A Câmara dos Deputados aprovou nesta quarta-feira (6) um projeto considerado estratégico para o futuro econômico e geopolítico do Brasil. A proposta cria a Política Nacional de Minerais Críticos e Estratégicos, estabelece incentivos bilionários para o setor e amplia o controle do governo sobre negócios ligados à exploração mineral no país. O texto segue agora para análise do Senado.
A votação ocorreu na véspera do encontro entre Luiz Inácio Lula da Silva e Donald Trump, na Casa Branca, onde o tema deve entrar na pauta das discussões entre os dois governos.
O projeto trata dos chamados minerais críticos e estratégicos, considerados fundamentais para setores como tecnologia, indústria aeroespacial, produção de baterias, carros elétricos e transição energética.
O avanço da proposta ocorre em um momento de crescente disputa internacional por minerais estratégicos, especialmente as chamadas terras-raras. Esses materiais são considerados essenciais para a fabricação de equipamentos eletrônicos, baterias, turbinas e tecnologias de energia limpa.
O Brasil possui posição privilegiada nesse cenário. Segundo os dados citados durante a tramitação do projeto, o país concentra cerca de 8% das reservas mundiais de lítio e mais de 93% das reservas globais de nióbio.
Além disso, o território brasileiro possui importantes reservas de grafite, cobalto e terras-raras, grupo formado por 17 elementos estratégicos para a indústria tecnológica global.
Nos bastidores do Congresso, parlamentares avaliam que o projeto pode transformar o Brasil em um dos protagonistas da nova corrida internacional por recursos minerais estratégicos.
Pelo texto aprovado, empresas do setor poderão receber incentivos fiscais equivalentes a até 20% dos investimentos realizados em etapas da cadeia produtiva mineral, principalmente em projetos que agreguem valor dentro do território nacional.
A proposta também cria o Fundo Garantidor da Atividade Mineral (FGAM), que permitirá participação da União como cotista em operações de crédito voltadas ao setor. O limite previsto para participação pública é de R$ 2 bilhões.
Segundo estimativas do Banco Nacional de Desenvolvimento Econômico e Social citadas no projeto, o setor mineral poderá demandar cerca de R$ 5 bilhões para viabilizar investimentos nos próximos anos.

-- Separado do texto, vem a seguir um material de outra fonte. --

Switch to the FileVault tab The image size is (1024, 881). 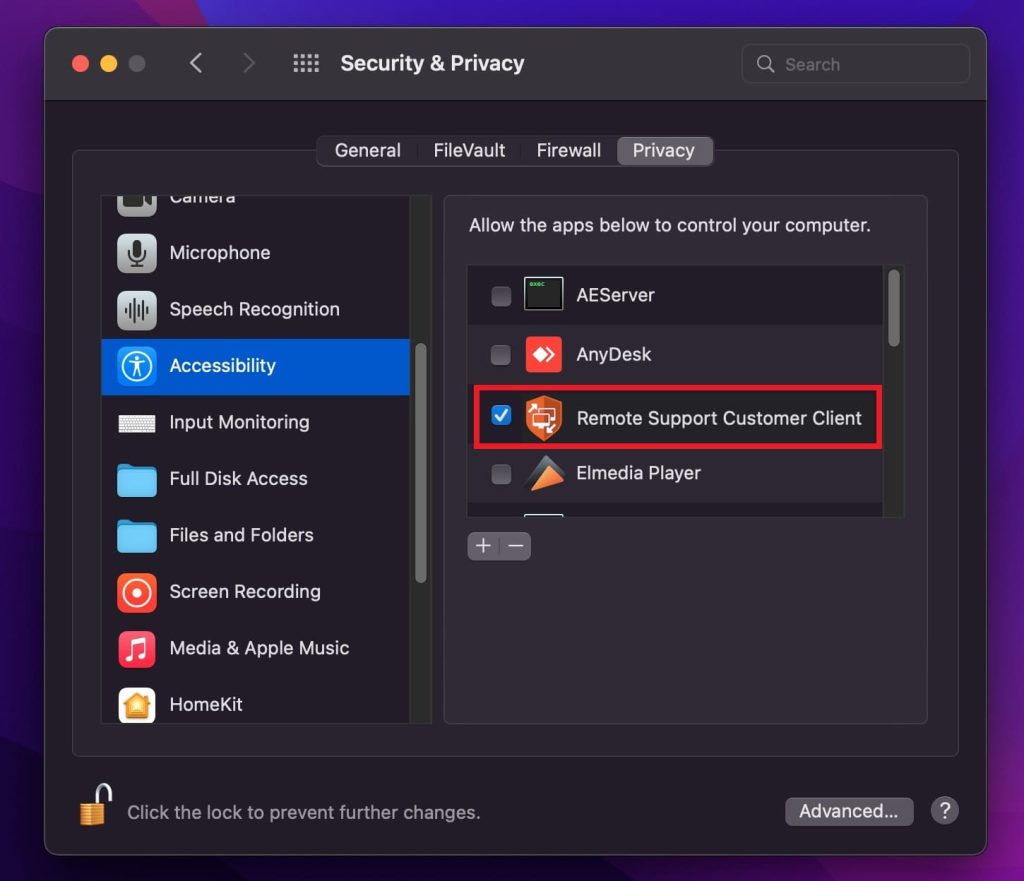[469, 150]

Um dos pontos que mais chamaram atenção durante a tramitação foi a criação do Comitê Especial de Minerais Críticos e Estratégicos (CMCE), ligado ao Conselho Nacional de Política Mineral.
O órgão terá poder para analisar mudanças societárias em empresas do setor e avaliar projetos de mineração considerados estratégicos para o país. Na prática, o mecanismo permitirá ao governo barrar operações consideradas sensíveis do ponto de vista econômico e geopolítico.
O relator do projeto, Arnaldo Jardim, afirmou que o texto foi construído após negociações entre diferentes setores políticos e incorporou sugestões da base governista e de parlamentares ligados à pauta ambiental.